Saudi Arabia is teaming up with a Dutch greenhouse company to create “a synthetic climate to make the desert bloom.”

It’s carving out an area the size of some 15 soccer fields to form a horticulture oasis on the outskirts of Neom, an entirely new city being built on the Red Sea coast that extends out into the desert.

The commitment marks the biggest food—tech investment for a country whose largely arid landscape and extreme summer temperatures have long left it reliant on imports to supply most food.

The project is just the start, according to Dutch horticulturist Van Der Hoeven, whose $120 million contract with the Saudi government entails design and construction of two test facilities on NEOM’s outskirts, along with their service and operation over multiple years.
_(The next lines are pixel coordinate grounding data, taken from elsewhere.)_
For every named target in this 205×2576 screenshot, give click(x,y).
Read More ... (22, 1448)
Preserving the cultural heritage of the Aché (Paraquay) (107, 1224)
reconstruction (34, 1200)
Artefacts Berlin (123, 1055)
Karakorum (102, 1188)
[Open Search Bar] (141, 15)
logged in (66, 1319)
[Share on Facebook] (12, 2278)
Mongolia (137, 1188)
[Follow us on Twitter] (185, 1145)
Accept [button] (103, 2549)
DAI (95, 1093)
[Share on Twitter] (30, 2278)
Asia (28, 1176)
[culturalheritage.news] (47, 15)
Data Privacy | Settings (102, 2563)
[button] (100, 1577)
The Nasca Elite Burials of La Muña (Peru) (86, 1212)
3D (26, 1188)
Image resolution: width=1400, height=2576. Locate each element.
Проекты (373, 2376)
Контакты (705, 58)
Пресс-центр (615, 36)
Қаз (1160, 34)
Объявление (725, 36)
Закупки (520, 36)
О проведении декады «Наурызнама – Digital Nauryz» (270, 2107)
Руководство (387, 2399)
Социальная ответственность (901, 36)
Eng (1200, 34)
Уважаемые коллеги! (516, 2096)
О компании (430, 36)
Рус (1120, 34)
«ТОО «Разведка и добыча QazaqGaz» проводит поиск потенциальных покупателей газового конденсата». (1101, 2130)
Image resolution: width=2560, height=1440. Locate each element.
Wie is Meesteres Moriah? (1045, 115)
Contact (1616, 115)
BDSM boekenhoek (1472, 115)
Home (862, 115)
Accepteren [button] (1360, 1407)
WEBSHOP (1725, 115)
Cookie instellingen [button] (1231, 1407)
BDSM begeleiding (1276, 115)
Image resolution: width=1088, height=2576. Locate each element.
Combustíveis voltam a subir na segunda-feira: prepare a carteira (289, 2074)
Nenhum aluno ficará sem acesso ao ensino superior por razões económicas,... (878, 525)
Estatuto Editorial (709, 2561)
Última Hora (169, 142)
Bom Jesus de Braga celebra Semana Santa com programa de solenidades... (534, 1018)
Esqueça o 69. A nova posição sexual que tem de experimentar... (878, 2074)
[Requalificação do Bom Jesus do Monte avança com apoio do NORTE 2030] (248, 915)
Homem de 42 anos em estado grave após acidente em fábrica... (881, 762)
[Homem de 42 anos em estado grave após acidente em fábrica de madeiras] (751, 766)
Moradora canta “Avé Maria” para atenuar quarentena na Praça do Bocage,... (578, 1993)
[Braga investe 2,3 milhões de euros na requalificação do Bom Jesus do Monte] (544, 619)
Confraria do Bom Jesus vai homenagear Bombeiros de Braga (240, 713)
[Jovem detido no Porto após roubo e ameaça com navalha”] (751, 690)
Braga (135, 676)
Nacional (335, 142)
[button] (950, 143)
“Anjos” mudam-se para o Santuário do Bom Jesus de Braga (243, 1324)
“We are building a synthetic climate where outdoor growing is difficult, with a goal for plants to yield produce year-round,” Van Der Hoeven’s Chief Executive Officer Michiel Schoenmaeckers said in an interview in Amsterdam.

Food security is a priority for the planners of NEOM, Crown Prince Mohammed bin Salman’s $500 billion project to turn an expanse of desert the size of Belgium into a high-tech region that may eventually host millions of people.

The urgency has only grown since the global pandemic and Russia’s invasion of Ukraine exposed the fragility of supply chains and highlighted risks to food security in the Middle East.